"Let us make man in our image, after our likeness...in the divine image he created him; male and female he created them" (Gen.1:27)

Thursday, November 16, 2006

Spit in the Face

Have you ever had someone spit at you? I don't just mean "toward" you, and I don't mean on the playground in third grade. I mean as an adult, has anyone ever actually spat in your face?

That's what happened to me yesterday on my way home through Capitol Hill. An unpleasant encounter with a taxicab driver ended with him spitting at me through the open drivers-side windows of both our vehicles.

He quickly sped off, leaving me shocked, angered and wanting to lash back at him. I called the cab company and the DC taxicab commission and followed with what formal avenues were open to me, but what I continue to be struck by the extreme level of anger that this incident brought about. I wasn't just angry, and I wasn'g just really, really angry... I was ANGRY!!!

As I sad quietly in my bedroom later last night, trying to calm down and think through why I was reacting in such an extreme way, I kept thinking about what the US Catholic bishops did earlier this week in approving new guidelines for those ministering to gay people. It occurred to me that what happened with the cab driver was actually the second time I had been spat upon in as many days -- the bishops and their so-called guidelines for pastoral care having done it the first time.
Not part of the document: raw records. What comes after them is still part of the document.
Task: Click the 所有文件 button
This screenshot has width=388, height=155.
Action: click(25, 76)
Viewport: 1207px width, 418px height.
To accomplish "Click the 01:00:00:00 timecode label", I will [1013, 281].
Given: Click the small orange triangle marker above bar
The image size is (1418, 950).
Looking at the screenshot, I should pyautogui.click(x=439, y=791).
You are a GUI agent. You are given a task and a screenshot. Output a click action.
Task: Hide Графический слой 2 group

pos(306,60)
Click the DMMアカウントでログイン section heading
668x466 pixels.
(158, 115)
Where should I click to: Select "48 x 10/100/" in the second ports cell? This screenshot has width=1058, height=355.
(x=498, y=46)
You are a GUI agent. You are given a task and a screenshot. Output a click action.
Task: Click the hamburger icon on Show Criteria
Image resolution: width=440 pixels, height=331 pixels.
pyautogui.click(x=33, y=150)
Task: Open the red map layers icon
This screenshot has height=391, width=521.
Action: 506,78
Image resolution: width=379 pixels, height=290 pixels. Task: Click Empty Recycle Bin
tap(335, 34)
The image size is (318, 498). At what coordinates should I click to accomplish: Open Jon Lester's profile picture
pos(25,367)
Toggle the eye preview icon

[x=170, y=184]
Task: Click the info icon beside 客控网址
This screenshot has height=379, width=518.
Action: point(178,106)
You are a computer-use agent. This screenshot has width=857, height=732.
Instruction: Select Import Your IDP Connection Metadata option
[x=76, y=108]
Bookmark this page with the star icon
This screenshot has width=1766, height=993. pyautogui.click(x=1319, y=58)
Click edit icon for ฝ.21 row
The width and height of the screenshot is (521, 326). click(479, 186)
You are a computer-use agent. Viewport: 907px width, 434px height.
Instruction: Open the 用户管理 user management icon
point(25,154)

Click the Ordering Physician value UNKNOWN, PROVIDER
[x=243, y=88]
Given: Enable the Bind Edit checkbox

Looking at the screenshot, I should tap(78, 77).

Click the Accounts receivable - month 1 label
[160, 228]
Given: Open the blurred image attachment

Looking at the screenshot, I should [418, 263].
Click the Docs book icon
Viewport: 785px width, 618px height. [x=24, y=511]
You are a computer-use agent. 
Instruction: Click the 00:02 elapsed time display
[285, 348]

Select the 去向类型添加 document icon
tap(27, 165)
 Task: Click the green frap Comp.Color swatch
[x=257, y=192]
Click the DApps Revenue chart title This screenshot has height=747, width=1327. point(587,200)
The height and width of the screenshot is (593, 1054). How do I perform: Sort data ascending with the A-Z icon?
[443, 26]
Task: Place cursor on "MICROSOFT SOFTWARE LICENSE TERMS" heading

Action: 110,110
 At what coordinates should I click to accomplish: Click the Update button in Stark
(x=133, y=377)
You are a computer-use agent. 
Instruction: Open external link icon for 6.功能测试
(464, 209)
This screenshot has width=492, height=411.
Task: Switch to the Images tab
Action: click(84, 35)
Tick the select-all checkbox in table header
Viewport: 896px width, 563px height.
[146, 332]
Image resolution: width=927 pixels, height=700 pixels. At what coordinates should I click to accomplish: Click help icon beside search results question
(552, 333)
These guidelines continue to move the official teaching of the Catholic church further and further away from the more moderate approach taken by the official church over the past forty years. The bishops have embraced language that is out of sync with the rest of the sciences in refusing to use the term "orientation" and instead speaking of "homosexual inclination." I'm not sure what inclination actually means here, but it certainly doesn't convey the meaning that the rest of science has come to understand by orientation, namely an inherent (I would say God-given) and unchanging quality or characteristic at the very core of one's identity as a person.